Directions:
(1) Determine whether each statement below agrees with the mailing-list message on naming accessor methods, answering yes or no and quoting the deciding words: (a) The item in the example is called #apple. (b) The text expresses approval of the suggestions made in other responses. (c) The prices are described as indexed by a numeric key.
(2) Write the next part of the mailing-list message on naming accessor methods, picking up after its final sentence.

Text under study:
2007-03-30 Thread Klaus D. Witzel

On Fri, 30 Mar 2007 18:22:22 +0200, Tim Johnson wrote:


Hi,

I know the rules for naming accessor and setter methods.  But what do I  
do

when the accessor method needs a parameter?  I'll try to provide an
example.

A vendor sells an item called #apple.  If I want to get the vendor's  
price

for that #apple, I use a method such as the following:

VendorpriceOf: aSymbol

Now, to make the setter method, I have followed this pattern:

VendorpriceOf: aSymbol is: newPrice


I've seen the suggestions in other responses to this and I don't like them.

Calling everything a setter/getter seems to be J-zeitgeist but, what you  
have here is a collection of prices, indexed by a symbolic key, rooted at  
instances of Vendor.

Data extracted from a collection:
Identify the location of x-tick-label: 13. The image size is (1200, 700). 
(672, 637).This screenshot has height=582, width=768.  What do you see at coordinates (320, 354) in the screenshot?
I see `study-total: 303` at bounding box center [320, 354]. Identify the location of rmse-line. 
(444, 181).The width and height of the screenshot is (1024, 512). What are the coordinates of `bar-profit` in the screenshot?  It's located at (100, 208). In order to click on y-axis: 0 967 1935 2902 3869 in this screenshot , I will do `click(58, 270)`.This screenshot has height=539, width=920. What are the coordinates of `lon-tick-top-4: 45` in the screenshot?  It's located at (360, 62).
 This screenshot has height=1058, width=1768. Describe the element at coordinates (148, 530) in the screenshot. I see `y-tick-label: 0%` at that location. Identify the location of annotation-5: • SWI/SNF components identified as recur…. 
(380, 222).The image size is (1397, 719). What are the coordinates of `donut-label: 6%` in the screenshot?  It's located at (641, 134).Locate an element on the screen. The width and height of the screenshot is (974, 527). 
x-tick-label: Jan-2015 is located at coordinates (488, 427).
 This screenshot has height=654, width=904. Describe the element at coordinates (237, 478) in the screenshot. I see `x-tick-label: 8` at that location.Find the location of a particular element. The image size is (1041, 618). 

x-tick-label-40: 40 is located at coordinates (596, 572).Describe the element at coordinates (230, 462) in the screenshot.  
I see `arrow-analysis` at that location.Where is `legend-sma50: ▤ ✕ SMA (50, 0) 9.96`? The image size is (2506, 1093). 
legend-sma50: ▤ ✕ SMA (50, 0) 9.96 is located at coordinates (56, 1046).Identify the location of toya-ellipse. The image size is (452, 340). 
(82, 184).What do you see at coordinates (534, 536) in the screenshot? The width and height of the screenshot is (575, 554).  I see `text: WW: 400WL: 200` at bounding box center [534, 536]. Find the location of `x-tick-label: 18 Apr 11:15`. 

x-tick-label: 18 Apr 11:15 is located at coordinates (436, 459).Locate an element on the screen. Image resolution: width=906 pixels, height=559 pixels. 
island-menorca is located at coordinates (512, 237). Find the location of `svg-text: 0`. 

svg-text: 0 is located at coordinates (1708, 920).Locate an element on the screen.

Your responses:
(1)
(a) Yes: "A vendor sells an item called #apple."
(b) No: "I've seen the suggestions in other responses to this and I don't like them."
(c) No: "indexed by a symbolic key"

(2)
Translated to Smalltalk language this is a variant of #at:put:

VendorpriceAt: aSymbol put: newPrice

Even more Smalltalk-ish, you'd have

 aVendor pricebook at: aSymbol put: newPrice

People with an education in Smalltalk will immediately understand what's  
happening when seeing a piece of your code which sends #priceAt:put:, even  
in the absence of class comments :)


/Klaus


Does this follow traditional patterns?  I'll admit I have read the first
half of Smalltalk with Style but not the second.  Should I instead make
the setter method look like this:

VendorsetPriceOf: aSymbol to: newPrice

?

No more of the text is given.